Work to be completed - Produce an exact transcription of every entry.

Materials provided -
****************

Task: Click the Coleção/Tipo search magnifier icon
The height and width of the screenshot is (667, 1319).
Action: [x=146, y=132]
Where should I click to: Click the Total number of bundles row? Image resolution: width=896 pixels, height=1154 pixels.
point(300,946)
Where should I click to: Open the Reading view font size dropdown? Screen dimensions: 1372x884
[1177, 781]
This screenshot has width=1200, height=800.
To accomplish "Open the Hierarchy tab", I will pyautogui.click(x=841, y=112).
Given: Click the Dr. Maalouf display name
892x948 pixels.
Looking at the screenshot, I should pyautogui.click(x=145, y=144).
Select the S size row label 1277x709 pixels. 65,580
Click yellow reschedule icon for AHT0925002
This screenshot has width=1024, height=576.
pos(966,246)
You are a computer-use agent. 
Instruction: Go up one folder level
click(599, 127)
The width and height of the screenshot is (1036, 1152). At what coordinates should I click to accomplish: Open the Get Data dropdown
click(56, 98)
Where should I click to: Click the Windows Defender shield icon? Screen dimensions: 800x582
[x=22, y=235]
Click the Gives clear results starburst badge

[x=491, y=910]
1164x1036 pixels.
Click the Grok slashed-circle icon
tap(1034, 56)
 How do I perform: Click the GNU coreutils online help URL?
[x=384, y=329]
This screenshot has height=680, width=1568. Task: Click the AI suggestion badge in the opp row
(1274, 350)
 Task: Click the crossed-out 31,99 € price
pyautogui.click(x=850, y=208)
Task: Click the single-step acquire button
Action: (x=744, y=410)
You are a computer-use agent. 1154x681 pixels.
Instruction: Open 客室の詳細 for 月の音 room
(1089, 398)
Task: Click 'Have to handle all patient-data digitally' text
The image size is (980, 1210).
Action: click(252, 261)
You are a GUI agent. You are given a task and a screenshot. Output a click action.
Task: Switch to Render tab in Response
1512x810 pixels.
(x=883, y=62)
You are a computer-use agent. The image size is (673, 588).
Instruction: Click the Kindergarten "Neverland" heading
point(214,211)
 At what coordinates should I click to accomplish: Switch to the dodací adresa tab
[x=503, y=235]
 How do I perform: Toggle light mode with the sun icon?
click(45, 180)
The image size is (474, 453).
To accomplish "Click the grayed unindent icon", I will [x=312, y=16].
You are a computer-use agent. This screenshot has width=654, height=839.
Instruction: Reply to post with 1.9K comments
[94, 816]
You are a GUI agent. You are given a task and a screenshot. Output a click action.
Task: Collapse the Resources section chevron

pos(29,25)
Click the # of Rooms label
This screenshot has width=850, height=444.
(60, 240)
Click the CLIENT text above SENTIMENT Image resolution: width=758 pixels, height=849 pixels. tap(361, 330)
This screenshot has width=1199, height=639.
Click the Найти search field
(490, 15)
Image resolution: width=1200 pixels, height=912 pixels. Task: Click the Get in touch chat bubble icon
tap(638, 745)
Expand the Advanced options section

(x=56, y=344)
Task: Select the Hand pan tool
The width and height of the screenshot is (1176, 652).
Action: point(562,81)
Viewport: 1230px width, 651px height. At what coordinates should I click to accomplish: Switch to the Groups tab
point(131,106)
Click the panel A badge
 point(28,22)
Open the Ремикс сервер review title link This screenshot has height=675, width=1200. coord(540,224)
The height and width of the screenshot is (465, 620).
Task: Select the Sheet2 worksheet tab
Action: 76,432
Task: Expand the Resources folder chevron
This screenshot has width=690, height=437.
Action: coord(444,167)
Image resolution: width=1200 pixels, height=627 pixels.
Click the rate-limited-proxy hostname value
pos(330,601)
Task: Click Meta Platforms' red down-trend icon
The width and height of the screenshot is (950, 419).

****************

Reply -
Task: Click the Coleção/Tipo search magnifier icon
The height and width of the screenshot is (667, 1319).
Action: [x=146, y=132]
Where should I click to: Click the Total number of bundles row? Image resolution: width=896 pixels, height=1154 pixels.
point(300,946)
Where should I click to: Open the Reading view font size dropdown? Screen dimensions: 1372x884
[1177, 781]
This screenshot has width=1200, height=800.
To accomplish "Open the Hierarchy tab", I will pyautogui.click(x=841, y=112).
Given: Click the Dr. Maalouf display name
892x948 pixels.
Looking at the screenshot, I should pyautogui.click(x=145, y=144).
Select the S size row label 1277x709 pixels. 65,580
Click yellow reschedule icon for AHT0925002
This screenshot has width=1024, height=576.
pos(966,246)
You are a computer-use agent. 
Instruction: Go up one folder level
click(599, 127)
The width and height of the screenshot is (1036, 1152). At what coordinates should I click to accomplish: Open the Get Data dropdown
click(56, 98)
Where should I click to: Click the Windows Defender shield icon? Screen dimensions: 800x582
[x=22, y=235]
Click the Gives clear results starburst badge

[x=491, y=910]
1164x1036 pixels.
Click the Grok slashed-circle icon
tap(1034, 56)
 How do I perform: Click the GNU coreutils online help URL?
[x=384, y=329]
This screenshot has height=680, width=1568. Task: Click the AI suggestion badge in the opp row
(1274, 350)
 Task: Click the crossed-out 31,99 € price
pyautogui.click(x=850, y=208)
Task: Click the single-step acquire button
Action: (x=744, y=410)
You are a computer-use agent. 1154x681 pixels.
Instruction: Open 客室の詳細 for 月の音 room
(1089, 398)
Task: Click 'Have to handle all patient-data digitally' text
The image size is (980, 1210).
Action: click(252, 261)
You are a GUI agent. You are given a task and a screenshot. Output a click action.
Task: Switch to Render tab in Response
1512x810 pixels.
(x=883, y=62)
You are a computer-use agent. The image size is (673, 588).
Instruction: Click the Kindergarten "Neverland" heading
point(214,211)
 At what coordinates should I click to accomplish: Switch to the dodací adresa tab
[x=503, y=235]
 How do I perform: Toggle light mode with the sun icon?
click(45, 180)
The image size is (474, 453).
To accomplish "Click the grayed unindent icon", I will [x=312, y=16].
You are a computer-use agent. This screenshot has width=654, height=839.
Instruction: Reply to post with 1.9K comments
[94, 816]
You are a GUI agent. You are given a task and a screenshot. Output a click action.
Task: Collapse the Resources section chevron

pos(29,25)
Click the # of Rooms label
This screenshot has width=850, height=444.
(60, 240)
Click the CLIENT text above SENTIMENT Image resolution: width=758 pixels, height=849 pixels. tap(361, 330)
This screenshot has width=1199, height=639.
Click the Найти search field
(490, 15)
Image resolution: width=1200 pixels, height=912 pixels. Task: Click the Get in touch chat bubble icon
tap(638, 745)
Expand the Advanced options section

(x=56, y=344)
Task: Select the Hand pan tool
The width and height of the screenshot is (1176, 652).
Action: point(562,81)
Viewport: 1230px width, 651px height. At what coordinates should I click to accomplish: Switch to the Groups tab
point(131,106)
Click the panel A badge
 point(28,22)
Open the Ремикс сервер review title link This screenshot has height=675, width=1200. coord(540,224)
The height and width of the screenshot is (465, 620).
Task: Select the Sheet2 worksheet tab
Action: 76,432
Task: Expand the Resources folder chevron
This screenshot has width=690, height=437.
Action: coord(444,167)
Image resolution: width=1200 pixels, height=627 pixels.
Click the rate-limited-proxy hostname value
pos(330,601)
Task: Click Meta Platforms' red down-trend icon
The width and height of the screenshot is (950, 419).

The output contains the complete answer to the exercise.